The U.S. Supreme Court cleared a path for completion of the Mountain Valley Pipeline by issuing an order that lifted an appeals court stay.

The Supreme Court was acting on an emergency intervention request by the pipeline developers, who said the project could not be completed by winter without the go-ahead.

Developers have said Mountain Valley Pipeline is more than 90 percent complete, but construction experienced repeated delays through environmental challenges in court. The developers have stated a goal of completing the pipeline by the end of this year.

Today, the pipeline developers praised chief justice.

“We are grateful for the quick action of the United States Supreme Court in vacating the previously issued stay orders regarding the Mountain Valley Pipeline (MVP) project,” stated Natalie Cox, communications director for project developer Equitrans Midstream Corp.

“In accordance with the project’s strict safety standards and environmental requirements of the issued permits, we look forward to completing this important infrastructure project.”

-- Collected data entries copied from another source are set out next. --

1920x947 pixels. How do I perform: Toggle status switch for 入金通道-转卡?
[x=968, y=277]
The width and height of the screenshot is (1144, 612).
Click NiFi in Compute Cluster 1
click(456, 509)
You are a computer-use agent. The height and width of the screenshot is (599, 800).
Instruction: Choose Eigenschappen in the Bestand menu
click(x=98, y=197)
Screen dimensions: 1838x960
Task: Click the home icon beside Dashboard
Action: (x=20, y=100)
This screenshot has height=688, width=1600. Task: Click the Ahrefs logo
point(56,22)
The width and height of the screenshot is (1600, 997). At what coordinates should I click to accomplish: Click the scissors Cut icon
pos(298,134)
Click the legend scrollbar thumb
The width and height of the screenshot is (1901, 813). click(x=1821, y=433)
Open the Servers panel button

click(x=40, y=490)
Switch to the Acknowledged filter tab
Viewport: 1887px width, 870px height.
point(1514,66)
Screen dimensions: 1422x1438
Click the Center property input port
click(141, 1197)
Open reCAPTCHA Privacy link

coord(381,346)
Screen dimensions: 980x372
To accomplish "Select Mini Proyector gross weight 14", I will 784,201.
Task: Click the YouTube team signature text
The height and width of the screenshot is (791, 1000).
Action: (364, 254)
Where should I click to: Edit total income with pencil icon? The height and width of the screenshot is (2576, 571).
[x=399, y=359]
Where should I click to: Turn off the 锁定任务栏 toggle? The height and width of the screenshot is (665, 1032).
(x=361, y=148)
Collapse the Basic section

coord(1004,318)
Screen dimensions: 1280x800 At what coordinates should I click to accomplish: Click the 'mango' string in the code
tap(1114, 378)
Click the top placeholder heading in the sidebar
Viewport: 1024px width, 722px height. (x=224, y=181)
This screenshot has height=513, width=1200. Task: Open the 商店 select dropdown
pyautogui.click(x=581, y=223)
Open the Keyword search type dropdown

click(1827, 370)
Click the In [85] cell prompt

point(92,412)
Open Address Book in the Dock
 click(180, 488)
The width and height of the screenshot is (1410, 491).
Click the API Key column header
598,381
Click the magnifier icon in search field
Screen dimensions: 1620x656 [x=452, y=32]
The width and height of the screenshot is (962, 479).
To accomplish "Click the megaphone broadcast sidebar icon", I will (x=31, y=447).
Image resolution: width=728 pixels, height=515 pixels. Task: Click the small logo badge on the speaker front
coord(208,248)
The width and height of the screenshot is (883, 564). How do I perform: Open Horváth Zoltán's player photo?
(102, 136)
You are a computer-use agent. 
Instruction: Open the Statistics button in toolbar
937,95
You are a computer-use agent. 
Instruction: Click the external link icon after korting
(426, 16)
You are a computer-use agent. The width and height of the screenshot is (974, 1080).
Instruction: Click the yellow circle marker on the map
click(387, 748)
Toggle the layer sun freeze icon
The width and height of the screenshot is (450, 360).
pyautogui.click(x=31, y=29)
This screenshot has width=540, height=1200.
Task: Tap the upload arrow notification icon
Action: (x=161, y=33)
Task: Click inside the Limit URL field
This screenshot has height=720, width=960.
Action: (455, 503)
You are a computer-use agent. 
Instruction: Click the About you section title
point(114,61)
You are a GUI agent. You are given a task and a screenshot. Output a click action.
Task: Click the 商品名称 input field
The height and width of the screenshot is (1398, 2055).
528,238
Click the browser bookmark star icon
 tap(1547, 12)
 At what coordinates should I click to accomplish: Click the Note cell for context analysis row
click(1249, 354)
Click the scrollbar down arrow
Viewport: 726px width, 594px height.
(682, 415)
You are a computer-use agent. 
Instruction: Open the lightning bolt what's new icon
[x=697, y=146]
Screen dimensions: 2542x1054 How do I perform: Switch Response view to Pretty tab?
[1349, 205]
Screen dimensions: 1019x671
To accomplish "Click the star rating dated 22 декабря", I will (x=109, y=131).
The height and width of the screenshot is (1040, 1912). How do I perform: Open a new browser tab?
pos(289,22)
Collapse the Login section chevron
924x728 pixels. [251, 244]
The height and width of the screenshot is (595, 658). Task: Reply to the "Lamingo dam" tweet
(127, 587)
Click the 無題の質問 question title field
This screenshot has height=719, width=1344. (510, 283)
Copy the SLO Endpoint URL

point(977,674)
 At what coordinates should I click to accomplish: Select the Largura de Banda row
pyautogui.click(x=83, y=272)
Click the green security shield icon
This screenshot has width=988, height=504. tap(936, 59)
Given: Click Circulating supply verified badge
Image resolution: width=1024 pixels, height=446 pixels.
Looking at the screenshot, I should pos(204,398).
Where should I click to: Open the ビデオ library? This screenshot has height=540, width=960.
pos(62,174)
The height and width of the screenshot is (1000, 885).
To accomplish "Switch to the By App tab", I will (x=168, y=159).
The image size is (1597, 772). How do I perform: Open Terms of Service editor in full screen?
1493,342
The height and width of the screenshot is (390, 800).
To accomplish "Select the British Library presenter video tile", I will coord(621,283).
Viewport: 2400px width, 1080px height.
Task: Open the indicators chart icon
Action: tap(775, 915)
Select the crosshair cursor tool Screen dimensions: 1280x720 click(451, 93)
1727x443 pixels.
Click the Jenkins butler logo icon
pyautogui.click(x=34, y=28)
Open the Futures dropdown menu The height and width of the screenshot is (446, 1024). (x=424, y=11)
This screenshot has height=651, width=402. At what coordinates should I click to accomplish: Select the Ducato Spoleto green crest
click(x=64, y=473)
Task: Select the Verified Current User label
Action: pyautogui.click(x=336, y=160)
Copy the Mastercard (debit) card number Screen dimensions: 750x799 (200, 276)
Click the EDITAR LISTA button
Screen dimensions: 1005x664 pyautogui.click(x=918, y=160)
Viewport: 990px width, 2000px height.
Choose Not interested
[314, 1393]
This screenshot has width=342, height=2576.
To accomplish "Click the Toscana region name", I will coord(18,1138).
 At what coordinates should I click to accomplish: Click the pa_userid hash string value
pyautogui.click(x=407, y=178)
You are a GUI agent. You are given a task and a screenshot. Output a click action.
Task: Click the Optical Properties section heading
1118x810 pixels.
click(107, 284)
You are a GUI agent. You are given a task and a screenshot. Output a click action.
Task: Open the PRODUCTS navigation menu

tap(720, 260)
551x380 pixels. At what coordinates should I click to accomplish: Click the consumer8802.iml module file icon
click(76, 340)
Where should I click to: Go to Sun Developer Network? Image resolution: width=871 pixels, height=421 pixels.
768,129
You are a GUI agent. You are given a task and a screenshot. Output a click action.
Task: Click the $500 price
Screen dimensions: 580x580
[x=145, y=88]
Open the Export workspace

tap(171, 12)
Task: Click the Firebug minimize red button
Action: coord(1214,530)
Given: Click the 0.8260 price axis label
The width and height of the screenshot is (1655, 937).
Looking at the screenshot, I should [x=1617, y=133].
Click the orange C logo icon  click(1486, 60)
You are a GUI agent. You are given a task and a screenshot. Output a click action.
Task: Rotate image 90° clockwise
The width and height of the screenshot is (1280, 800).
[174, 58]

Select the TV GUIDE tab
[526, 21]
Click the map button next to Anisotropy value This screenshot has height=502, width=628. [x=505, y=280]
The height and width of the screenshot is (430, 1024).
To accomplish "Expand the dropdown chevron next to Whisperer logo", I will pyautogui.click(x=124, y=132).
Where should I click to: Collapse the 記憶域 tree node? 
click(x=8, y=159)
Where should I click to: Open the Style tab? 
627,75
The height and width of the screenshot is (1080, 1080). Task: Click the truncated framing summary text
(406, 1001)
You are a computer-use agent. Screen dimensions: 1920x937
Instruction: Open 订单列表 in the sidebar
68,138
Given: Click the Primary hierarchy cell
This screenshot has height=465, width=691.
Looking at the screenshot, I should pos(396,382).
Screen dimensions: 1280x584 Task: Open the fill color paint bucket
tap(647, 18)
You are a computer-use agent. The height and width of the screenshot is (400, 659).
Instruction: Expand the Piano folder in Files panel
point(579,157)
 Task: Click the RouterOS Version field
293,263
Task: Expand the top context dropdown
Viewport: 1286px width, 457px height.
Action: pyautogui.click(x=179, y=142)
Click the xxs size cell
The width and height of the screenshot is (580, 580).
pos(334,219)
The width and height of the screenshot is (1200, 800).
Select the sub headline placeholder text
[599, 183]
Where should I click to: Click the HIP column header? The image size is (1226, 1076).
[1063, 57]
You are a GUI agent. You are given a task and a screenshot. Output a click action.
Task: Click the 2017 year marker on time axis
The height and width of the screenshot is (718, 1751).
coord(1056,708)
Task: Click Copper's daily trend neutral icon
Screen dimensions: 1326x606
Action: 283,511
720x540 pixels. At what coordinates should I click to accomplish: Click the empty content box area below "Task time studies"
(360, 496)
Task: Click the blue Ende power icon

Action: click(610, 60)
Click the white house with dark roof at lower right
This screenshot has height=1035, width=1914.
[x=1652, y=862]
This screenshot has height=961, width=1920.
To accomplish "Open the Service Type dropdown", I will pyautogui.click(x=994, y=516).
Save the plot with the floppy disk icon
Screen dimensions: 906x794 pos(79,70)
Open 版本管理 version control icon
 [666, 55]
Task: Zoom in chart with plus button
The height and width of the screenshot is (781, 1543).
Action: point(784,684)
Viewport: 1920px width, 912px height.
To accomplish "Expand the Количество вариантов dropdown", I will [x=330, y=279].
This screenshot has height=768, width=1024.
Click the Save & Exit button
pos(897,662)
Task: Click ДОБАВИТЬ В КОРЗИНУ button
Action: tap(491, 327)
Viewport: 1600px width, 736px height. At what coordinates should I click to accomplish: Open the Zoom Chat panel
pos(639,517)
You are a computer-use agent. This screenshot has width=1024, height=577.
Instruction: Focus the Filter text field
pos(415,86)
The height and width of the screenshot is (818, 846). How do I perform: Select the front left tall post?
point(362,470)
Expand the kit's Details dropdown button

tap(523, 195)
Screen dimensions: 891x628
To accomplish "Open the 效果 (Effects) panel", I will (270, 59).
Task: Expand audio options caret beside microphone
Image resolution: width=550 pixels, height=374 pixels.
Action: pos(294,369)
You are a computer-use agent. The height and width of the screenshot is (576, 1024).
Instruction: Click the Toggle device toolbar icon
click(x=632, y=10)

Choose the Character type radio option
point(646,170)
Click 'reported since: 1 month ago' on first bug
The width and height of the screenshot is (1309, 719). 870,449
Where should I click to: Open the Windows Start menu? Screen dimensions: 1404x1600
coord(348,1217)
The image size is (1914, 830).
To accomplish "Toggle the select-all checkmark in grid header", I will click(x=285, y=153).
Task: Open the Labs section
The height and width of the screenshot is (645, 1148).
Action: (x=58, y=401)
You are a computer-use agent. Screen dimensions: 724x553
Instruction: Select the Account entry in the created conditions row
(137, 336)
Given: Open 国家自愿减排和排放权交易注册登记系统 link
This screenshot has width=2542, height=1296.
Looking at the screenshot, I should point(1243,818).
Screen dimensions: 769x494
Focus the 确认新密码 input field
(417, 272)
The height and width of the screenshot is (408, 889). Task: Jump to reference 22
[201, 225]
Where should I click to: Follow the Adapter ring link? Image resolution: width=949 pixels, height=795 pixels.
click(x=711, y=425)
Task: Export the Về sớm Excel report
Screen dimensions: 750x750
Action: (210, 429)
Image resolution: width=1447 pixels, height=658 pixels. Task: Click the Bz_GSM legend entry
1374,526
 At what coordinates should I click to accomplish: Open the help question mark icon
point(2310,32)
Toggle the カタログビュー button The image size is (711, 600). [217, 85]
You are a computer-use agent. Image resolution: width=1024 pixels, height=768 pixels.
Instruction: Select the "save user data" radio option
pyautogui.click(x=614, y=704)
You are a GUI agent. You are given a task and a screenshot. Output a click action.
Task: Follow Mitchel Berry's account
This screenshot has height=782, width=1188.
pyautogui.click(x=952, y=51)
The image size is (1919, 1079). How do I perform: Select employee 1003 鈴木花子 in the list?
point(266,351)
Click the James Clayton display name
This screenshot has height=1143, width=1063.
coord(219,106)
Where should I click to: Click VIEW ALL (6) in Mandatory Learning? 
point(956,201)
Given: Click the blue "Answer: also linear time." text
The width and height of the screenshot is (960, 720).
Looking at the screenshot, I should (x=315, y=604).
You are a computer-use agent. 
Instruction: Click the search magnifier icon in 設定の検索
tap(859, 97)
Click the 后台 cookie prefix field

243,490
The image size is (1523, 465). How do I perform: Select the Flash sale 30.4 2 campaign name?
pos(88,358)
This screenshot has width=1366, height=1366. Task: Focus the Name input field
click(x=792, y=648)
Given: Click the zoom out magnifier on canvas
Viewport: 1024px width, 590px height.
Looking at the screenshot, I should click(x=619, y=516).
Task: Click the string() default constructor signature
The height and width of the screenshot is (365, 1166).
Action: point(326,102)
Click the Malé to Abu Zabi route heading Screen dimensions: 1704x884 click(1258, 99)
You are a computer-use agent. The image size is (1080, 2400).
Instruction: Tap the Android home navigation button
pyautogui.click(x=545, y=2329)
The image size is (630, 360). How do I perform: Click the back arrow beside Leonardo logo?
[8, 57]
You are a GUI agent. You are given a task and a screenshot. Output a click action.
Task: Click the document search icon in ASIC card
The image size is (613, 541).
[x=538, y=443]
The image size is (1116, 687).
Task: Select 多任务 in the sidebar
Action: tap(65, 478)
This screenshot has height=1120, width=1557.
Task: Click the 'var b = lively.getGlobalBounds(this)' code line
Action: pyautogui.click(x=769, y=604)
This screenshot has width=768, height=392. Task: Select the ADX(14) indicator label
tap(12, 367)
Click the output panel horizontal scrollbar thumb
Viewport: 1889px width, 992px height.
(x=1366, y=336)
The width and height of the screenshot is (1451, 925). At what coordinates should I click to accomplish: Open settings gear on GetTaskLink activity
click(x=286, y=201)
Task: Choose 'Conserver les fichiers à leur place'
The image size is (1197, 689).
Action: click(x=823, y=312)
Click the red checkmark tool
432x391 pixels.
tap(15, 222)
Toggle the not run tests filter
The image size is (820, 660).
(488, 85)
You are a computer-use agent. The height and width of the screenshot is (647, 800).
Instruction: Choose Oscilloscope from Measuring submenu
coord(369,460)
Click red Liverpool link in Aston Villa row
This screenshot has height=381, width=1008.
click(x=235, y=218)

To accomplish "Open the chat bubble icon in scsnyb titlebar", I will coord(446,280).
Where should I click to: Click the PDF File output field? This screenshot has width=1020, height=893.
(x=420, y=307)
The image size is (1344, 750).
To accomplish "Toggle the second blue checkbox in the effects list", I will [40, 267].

Last month, Congressed passed a rider in a broader debt bill to mandate approval of remaining permits and to curtail judicial review. The pipeline developers then sought dismissal of environmental challenges already in the court system, and appeals judges with the Fourth Circuit ordered a stay of construction to buy time to consider the issues.

The Supreme Court order lifted the stay without much additional elaboration. Chief Justice John Roberts was assigned the emergency intervention request because he has oversight of the Fourth Circuit, and then Roberts referred the case to the rest of the court.

Lawyers for Mountain Valley Pipeline, in written arguments direct to the Supreme Court, argued that “every day that the stays are in place frustrates Congress’s unambiguous direction as to what the public interest requires.”

The chief justice’s order received instant praise from West Virginia political figures, including senators Shelley Moore Capito and Joe Manchin.

“The Supreme Court has spoken and this decision to let construction of the Mountain Valley Pipeline move forward again is the correct one,” stated Manchin, D-W.Va.

Capito, R-W.Va., stated that “now the Supreme Court has spoken: construction on the Mountain Valley Pipeline can finally resume, which is a major win for American energy and American jobs.”

The chief justice’s order was distributed even as oral arguments about the case were underway before a panel of the Fourth Circuit Court of Appeals in Richmond, Va.

The appeals judges in the case are Roger Gregory, James Wynn and Stephanie Thacker, a West Virginian.  

The appeals judges briefly verbally acknowledged the chief justice’s intervention on the stay issue, but oral arguments continued on related aspects such as whether to dismiss environmental challenges and whether the Fourth circuit still has jurisdiction.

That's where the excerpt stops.